From the Director: Remarks on the Dedication of LCLS
On Friday, April 10, 2009 at 10 p.m. the phone rang. I was sound asleep (lab directors go to bed early on Friday night) and as I struggled to open my eyes, the voice on the other end said "We have a laser!" And with that, the LCLS era at SLAC had begun.
The seeds for that late-night, jubilant announcement had been planted many years earlier. It began with a very smart accelerator physicist, Claudio Pellegrini, with a very good idea and a vision. That vision, helped, fostered and developed by Herman Winick and accelerator physicists at SLAC and elsewhere, was to use the SLAC linac to make the world's first X-ray FEL. Claudio and Herman organized workshops. With the help of Max Cornacchia, working groups were formed and the first design report was written. SSRL directors Bienenstock and Hodgson along with lab directors Richter and Dorfan gave their support. Working with the Department of Energy and the X-ray community, the Linac Coherent Light Source project came into being.
But building an X-ray free-electron laser is another challenge altogether. John Galayda came to SLAC to build the LCLS, and with help from Mark Reichanadter, Paul Emma and the entire LCLS team, he did just that. And John, Mark and Paul needed help from the entire laboratory to make LCLS a success. Every one of you, in some way, contributed to this triumph for the laboratory.
But we at SLAC could not have delivered LCLS on our own.

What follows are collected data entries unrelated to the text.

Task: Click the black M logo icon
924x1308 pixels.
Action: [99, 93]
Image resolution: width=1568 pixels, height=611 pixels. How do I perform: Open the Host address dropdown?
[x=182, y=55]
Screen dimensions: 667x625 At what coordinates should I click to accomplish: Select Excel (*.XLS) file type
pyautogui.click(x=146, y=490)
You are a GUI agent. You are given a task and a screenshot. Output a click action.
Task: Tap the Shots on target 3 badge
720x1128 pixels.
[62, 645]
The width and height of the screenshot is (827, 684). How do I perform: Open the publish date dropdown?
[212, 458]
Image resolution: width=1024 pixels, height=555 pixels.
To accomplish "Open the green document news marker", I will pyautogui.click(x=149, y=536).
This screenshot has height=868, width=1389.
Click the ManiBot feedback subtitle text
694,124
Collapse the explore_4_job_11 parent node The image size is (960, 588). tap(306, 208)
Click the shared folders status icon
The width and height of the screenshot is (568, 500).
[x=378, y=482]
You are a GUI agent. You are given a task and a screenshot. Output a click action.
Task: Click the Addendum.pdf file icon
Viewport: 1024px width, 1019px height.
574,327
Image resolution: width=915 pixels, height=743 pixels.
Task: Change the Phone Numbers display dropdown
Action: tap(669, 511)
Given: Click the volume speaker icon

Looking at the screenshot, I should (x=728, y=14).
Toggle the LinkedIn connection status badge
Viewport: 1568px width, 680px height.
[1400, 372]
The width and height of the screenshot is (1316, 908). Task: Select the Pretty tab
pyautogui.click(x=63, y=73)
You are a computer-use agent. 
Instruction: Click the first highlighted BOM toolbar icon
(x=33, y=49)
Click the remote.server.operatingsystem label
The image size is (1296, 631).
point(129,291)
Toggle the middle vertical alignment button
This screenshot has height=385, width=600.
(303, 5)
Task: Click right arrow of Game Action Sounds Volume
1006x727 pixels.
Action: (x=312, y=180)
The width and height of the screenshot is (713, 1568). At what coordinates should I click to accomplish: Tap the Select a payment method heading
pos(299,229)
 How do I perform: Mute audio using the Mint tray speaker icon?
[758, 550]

We needed the help of our friends. We needed incredible support from Hanley Lee and the DOE site office, who worked with us side by side, day by day. Stanford University was always there when we needed them. We appreciated the unwavering support of the program office, Pat Dehmer, Harriet Kung and Pedro Montano, who helped us maneuver through continuing resolutions that hit the project every year during its construction. We needed Dan Lehman, who helped the project stay on track with his "tough love" form of project oversight, for which we are deeply grateful. Our sister labs and universities—Argonne National Laboratory, Brookhaven National Laboratory, Lawrence Livermore National Laboratory and UC Los Angeles—were critical parts of the project. Lawrence Berkeley National Laboratory was a supportive partner all the way through. And Pacific Northwest National Laboratory provided critical leadership when we needed it.
And now, we have a facility that is annihilating expectations. The turn-on went better than we could have dreamed. The early experiments are swimming in data and are already exploring new frontiers. The science is starting to flow.
On Monday, August 16, we dedicated the facility and celebrated its early success. Ten years from now, when we are working on other projects or perhaps sitting comfortably in an armchair somewhere, we will look back on LCLS and perhaps it will look like any other project. But today, the efforts that have brought us to this point seem heroic to me.
To all of you who have contributed to the success of the project, congratulations. To all of you who came to help us celebrate; thank you for your help, support and dedication over the years. Some of you had faith in us when we didn't have faith in ourselves. We will always be grateful. LCLS has opened a new era of science for SLAC and for the nation. SLAC has reinvented itself once again and we are all excited about the future that will unfold.